- **Recorded information**
* START *
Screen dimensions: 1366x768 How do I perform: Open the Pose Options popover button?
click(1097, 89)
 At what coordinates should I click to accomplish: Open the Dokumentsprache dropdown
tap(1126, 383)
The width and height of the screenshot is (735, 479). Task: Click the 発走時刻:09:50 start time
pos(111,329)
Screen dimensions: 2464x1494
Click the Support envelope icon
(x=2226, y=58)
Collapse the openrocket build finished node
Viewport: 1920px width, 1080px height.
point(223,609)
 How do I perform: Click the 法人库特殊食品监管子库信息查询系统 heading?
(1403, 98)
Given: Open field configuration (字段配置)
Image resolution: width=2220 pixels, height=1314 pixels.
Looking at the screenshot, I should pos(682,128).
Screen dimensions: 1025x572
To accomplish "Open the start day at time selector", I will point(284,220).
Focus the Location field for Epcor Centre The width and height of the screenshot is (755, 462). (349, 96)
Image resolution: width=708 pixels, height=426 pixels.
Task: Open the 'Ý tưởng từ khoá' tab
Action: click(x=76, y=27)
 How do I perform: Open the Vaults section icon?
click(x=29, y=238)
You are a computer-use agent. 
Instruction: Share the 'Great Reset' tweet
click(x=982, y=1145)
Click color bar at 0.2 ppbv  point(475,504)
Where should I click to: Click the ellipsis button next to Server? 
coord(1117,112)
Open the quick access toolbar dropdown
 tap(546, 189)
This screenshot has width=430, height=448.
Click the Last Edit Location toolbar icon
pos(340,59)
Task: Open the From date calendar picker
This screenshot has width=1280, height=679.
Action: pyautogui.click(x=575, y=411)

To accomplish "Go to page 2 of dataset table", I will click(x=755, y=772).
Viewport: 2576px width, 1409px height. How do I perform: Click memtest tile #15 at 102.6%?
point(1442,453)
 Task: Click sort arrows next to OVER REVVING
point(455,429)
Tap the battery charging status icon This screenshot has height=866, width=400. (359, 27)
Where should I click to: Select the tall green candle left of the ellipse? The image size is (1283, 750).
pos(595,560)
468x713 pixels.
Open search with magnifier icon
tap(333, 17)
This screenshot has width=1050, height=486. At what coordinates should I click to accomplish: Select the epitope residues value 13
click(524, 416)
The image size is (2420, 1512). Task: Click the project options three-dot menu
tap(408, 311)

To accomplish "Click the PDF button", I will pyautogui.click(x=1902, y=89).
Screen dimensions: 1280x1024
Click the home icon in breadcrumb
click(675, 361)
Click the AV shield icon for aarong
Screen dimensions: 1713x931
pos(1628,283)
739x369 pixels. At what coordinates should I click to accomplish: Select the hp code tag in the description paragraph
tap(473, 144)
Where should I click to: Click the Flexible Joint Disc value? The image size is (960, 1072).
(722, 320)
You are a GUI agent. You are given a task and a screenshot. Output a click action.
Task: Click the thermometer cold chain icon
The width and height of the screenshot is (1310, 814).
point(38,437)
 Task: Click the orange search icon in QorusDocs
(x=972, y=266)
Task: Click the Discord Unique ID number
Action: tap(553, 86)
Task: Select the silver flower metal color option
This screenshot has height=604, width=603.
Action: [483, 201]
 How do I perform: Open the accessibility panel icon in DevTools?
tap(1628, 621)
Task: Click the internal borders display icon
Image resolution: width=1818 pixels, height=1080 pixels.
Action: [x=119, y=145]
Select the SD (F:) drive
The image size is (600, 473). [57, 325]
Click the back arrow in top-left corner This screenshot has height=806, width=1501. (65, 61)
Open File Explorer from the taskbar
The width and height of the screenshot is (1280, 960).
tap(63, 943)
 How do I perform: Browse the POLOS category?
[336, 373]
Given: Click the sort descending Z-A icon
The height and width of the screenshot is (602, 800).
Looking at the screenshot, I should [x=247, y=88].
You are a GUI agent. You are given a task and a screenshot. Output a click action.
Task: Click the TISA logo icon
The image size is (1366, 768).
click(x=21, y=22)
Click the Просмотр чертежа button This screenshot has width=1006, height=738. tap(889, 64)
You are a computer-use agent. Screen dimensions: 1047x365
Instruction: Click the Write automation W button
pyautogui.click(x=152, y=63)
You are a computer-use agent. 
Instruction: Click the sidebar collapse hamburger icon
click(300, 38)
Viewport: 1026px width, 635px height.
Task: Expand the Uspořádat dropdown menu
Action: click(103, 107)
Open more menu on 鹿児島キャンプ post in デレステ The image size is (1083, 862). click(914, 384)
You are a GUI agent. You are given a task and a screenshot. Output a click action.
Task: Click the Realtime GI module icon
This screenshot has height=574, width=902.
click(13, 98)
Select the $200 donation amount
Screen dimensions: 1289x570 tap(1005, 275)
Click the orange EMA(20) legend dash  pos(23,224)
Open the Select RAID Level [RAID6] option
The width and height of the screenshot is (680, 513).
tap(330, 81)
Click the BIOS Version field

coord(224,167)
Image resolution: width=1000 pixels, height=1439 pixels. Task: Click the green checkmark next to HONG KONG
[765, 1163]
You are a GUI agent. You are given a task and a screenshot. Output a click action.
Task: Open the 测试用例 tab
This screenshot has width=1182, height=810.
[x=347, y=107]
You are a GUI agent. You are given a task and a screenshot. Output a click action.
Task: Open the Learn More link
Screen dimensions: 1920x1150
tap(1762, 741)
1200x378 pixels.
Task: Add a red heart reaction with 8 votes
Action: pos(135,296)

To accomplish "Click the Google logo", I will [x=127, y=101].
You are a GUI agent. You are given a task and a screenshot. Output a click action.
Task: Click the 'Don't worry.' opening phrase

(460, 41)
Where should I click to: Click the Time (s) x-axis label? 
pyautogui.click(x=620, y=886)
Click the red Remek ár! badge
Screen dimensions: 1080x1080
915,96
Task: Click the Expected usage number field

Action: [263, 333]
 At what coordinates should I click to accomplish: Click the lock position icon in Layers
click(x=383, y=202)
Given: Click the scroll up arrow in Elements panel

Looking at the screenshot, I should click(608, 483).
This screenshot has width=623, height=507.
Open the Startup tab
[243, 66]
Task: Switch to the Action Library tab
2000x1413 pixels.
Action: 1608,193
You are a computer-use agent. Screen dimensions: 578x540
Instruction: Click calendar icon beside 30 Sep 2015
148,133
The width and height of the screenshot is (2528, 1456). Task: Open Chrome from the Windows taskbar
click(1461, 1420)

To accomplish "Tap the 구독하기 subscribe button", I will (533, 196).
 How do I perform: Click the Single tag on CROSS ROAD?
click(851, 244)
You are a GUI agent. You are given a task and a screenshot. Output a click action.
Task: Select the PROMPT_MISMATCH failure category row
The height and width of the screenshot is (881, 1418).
* END *
Copy out every item above again, word for word and line for line.

- **Solution for this exercise**
Screen dimensions: 1366x768 How do I perform: Open the Pose Options popover button?
click(1097, 89)
 At what coordinates should I click to accomplish: Open the Dokumentsprache dropdown
tap(1126, 383)
The width and height of the screenshot is (735, 479). Task: Click the 発走時刻:09:50 start time
pos(111,329)
Screen dimensions: 2464x1494
Click the Support envelope icon
(x=2226, y=58)
Collapse the openrocket build finished node
Viewport: 1920px width, 1080px height.
point(223,609)
 How do I perform: Click the 法人库特殊食品监管子库信息查询系统 heading?
(1403, 98)
Given: Open field configuration (字段配置)
Image resolution: width=2220 pixels, height=1314 pixels.
Looking at the screenshot, I should pos(682,128).
Screen dimensions: 1025x572
To accomplish "Open the start day at time selector", I will point(284,220).
Focus the Location field for Epcor Centre The width and height of the screenshot is (755, 462). (349, 96)
Image resolution: width=708 pixels, height=426 pixels.
Task: Open the 'Ý tưởng từ khoá' tab
Action: click(x=76, y=27)
 How do I perform: Open the Vaults section icon?
click(x=29, y=238)
You are a computer-use agent. 
Instruction: Share the 'Great Reset' tweet
click(x=982, y=1145)
Click color bar at 0.2 ppbv  point(475,504)
Where should I click to: Click the ellipsis button next to Server? 
coord(1117,112)
Open the quick access toolbar dropdown
 tap(546, 189)
This screenshot has width=430, height=448.
Click the Last Edit Location toolbar icon
pos(340,59)
Task: Open the From date calendar picker
This screenshot has width=1280, height=679.
Action: pyautogui.click(x=575, y=411)

To accomplish "Go to page 2 of dataset table", I will click(x=755, y=772).
Viewport: 2576px width, 1409px height. How do I perform: Click memtest tile #15 at 102.6%?
point(1442,453)
 Task: Click sort arrows next to OVER REVVING
point(455,429)
Tap the battery charging status icon This screenshot has height=866, width=400. (359, 27)
Where should I click to: Select the tall green candle left of the ellipse? The image size is (1283, 750).
pos(595,560)
468x713 pixels.
Open search with magnifier icon
tap(333, 17)
This screenshot has width=1050, height=486. At what coordinates should I click to accomplish: Select the epitope residues value 13
click(524, 416)
The image size is (2420, 1512). Task: Click the project options three-dot menu
tap(408, 311)

To accomplish "Click the PDF button", I will pyautogui.click(x=1902, y=89).
Screen dimensions: 1280x1024
Click the home icon in breadcrumb
click(675, 361)
Click the AV shield icon for aarong
Screen dimensions: 1713x931
pos(1628,283)
739x369 pixels. At what coordinates should I click to accomplish: Select the hp code tag in the description paragraph
tap(473, 144)
Where should I click to: Click the Flexible Joint Disc value? The image size is (960, 1072).
(722, 320)
You are a GUI agent. You are given a task and a screenshot. Output a click action.
Task: Click the thermometer cold chain icon
The width and height of the screenshot is (1310, 814).
point(38,437)
 Task: Click the orange search icon in QorusDocs
(x=972, y=266)
Task: Click the Discord Unique ID number
Action: tap(553, 86)
Task: Select the silver flower metal color option
This screenshot has height=604, width=603.
Action: [483, 201]
 How do I perform: Open the accessibility panel icon in DevTools?
tap(1628, 621)
Task: Click the internal borders display icon
Image resolution: width=1818 pixels, height=1080 pixels.
Action: [x=119, y=145]
Select the SD (F:) drive
The image size is (600, 473). [57, 325]
Click the back arrow in top-left corner This screenshot has height=806, width=1501. (65, 61)
Open File Explorer from the taskbar
The width and height of the screenshot is (1280, 960).
tap(63, 943)
 How do I perform: Browse the POLOS category?
[336, 373]
Given: Click the sort descending Z-A icon
The height and width of the screenshot is (602, 800).
Looking at the screenshot, I should [x=247, y=88].
You are a GUI agent. You are given a task and a screenshot. Output a click action.
Task: Click the TISA logo icon
The image size is (1366, 768).
click(x=21, y=22)
Click the Просмотр чертежа button This screenshot has width=1006, height=738. tap(889, 64)
You are a computer-use agent. Screen dimensions: 1047x365
Instruction: Click the Write automation W button
pyautogui.click(x=152, y=63)
You are a computer-use agent. 
Instruction: Click the sidebar collapse hamburger icon
click(300, 38)
Viewport: 1026px width, 635px height.
Task: Expand the Uspořádat dropdown menu
Action: click(103, 107)
Open more menu on 鹿児島キャンプ post in デレステ The image size is (1083, 862). click(914, 384)
You are a GUI agent. You are given a task and a screenshot. Output a click action.
Task: Click the Realtime GI module icon
This screenshot has height=574, width=902.
click(13, 98)
Select the $200 donation amount
Screen dimensions: 1289x570 tap(1005, 275)
Click the orange EMA(20) legend dash  pos(23,224)
Open the Select RAID Level [RAID6] option
The width and height of the screenshot is (680, 513).
tap(330, 81)
Click the BIOS Version field

coord(224,167)
Image resolution: width=1000 pixels, height=1439 pixels. Task: Click the green checkmark next to HONG KONG
[765, 1163]
You are a GUI agent. You are given a task and a screenshot. Output a click action.
Task: Open the 测试用例 tab
This screenshot has width=1182, height=810.
[x=347, y=107]
You are a GUI agent. You are given a task and a screenshot. Output a click action.
Task: Open the Learn More link
Screen dimensions: 1920x1150
tap(1762, 741)
1200x378 pixels.
Task: Add a red heart reaction with 8 votes
Action: pos(135,296)

To accomplish "Click the Google logo", I will [x=127, y=101].
You are a GUI agent. You are given a task and a screenshot. Output a click action.
Task: Click the 'Don't worry.' opening phrase

(460, 41)
Where should I click to: Click the Time (s) x-axis label? 
pyautogui.click(x=620, y=886)
Click the red Remek ár! badge
Screen dimensions: 1080x1080
915,96
Task: Click the Expected usage number field

Action: [263, 333]
 At what coordinates should I click to accomplish: Click the lock position icon in Layers
click(x=383, y=202)
Given: Click the scroll up arrow in Elements panel

Looking at the screenshot, I should click(608, 483).
This screenshot has width=623, height=507.
Open the Startup tab
[243, 66]
Task: Switch to the Action Library tab
2000x1413 pixels.
Action: 1608,193
You are a computer-use agent. Screen dimensions: 578x540
Instruction: Click calendar icon beside 30 Sep 2015
148,133
The width and height of the screenshot is (2528, 1456). Task: Open Chrome from the Windows taskbar
click(1461, 1420)

To accomplish "Tap the 구독하기 subscribe button", I will (533, 196).
 How do I perform: Click the Single tag on CROSS ROAD?
click(851, 244)
You are a GUI agent. You are given a task and a screenshot. Output a click action.
Task: Select the PROMPT_MISMATCH failure category row
The height and width of the screenshot is (881, 1418).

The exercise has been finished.